Records contained in a dataset
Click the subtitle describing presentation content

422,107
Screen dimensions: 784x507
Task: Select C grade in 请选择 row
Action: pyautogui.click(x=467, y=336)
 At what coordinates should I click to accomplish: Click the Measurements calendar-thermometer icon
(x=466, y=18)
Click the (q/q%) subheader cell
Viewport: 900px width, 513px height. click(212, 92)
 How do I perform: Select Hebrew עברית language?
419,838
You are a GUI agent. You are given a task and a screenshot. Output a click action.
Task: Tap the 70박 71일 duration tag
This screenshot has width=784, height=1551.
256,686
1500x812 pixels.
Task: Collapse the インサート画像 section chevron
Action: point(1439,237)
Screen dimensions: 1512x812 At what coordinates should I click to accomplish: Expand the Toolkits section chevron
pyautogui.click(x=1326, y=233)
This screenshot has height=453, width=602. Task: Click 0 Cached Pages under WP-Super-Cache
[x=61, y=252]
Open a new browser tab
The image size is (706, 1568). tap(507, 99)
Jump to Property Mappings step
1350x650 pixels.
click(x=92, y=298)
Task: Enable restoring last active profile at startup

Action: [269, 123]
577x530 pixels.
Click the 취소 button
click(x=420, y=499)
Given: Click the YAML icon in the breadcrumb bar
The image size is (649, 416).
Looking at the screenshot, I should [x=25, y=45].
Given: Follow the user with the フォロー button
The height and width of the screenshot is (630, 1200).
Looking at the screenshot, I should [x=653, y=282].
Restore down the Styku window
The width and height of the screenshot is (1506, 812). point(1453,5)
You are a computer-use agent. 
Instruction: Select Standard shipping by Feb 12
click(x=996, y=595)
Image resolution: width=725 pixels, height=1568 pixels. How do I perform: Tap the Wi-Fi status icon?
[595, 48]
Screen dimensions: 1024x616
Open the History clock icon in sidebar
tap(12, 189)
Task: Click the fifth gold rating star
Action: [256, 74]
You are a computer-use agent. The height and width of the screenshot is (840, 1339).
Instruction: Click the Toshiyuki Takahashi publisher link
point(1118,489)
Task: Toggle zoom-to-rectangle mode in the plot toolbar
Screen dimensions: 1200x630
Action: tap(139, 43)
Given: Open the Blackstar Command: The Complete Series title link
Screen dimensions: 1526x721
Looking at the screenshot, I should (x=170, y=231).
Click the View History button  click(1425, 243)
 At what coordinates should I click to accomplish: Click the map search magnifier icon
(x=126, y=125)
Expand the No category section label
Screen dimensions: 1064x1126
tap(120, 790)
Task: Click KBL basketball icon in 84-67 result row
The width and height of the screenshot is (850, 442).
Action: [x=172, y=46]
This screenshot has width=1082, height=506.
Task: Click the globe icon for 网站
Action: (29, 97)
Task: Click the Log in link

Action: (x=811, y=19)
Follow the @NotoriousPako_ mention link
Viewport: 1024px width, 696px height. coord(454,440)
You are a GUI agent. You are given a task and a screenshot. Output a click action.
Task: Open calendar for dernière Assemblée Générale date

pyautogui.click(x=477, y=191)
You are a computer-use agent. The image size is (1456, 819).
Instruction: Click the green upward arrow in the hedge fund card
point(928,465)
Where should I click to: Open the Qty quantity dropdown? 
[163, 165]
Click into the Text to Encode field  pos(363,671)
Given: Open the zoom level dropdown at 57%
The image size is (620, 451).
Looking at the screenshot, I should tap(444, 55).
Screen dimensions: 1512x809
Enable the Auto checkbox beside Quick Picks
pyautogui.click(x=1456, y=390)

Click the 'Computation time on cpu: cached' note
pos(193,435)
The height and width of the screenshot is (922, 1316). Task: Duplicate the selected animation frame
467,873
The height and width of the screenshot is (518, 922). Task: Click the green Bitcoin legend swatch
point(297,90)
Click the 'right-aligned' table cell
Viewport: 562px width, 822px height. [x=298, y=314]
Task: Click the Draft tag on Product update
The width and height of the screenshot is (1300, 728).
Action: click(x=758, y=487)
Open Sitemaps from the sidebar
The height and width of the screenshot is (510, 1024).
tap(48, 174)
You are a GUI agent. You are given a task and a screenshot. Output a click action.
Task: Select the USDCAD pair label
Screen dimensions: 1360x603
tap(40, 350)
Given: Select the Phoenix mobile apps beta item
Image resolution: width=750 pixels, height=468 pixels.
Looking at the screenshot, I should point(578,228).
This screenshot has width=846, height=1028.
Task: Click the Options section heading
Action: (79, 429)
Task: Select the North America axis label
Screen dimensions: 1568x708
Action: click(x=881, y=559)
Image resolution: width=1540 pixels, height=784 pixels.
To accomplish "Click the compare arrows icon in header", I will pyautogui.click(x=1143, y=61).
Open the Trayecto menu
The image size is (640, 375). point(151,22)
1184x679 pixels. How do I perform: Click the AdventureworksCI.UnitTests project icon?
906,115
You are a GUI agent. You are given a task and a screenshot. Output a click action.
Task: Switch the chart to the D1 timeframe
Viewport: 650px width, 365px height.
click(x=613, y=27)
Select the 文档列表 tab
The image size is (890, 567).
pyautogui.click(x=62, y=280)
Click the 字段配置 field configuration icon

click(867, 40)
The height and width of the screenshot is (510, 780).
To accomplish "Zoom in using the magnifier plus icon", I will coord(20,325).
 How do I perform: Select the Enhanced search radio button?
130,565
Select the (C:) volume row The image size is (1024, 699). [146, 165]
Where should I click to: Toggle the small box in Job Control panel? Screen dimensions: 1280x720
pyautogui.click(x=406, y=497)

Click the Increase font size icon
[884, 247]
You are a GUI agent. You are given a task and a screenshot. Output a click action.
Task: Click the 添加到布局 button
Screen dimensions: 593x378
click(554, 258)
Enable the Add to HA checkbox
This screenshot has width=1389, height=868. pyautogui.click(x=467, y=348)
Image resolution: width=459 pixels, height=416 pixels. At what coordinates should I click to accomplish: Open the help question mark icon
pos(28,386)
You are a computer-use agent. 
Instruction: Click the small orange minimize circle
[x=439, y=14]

ABOUT THIS TASK
The range runs from the line above containing "1350x650 pixels." to the line containing "Given: Click the", inclusive. Restate those lines word for word and no others.

RESULT FOR THIS EXERCISE
1350x650 pixels.
click(x=92, y=298)
Task: Enable restoring last active profile at startup

Action: [269, 123]
577x530 pixels.
Click the 취소 button
click(x=420, y=499)
Given: Click the YAML icon in the breadcrumb bar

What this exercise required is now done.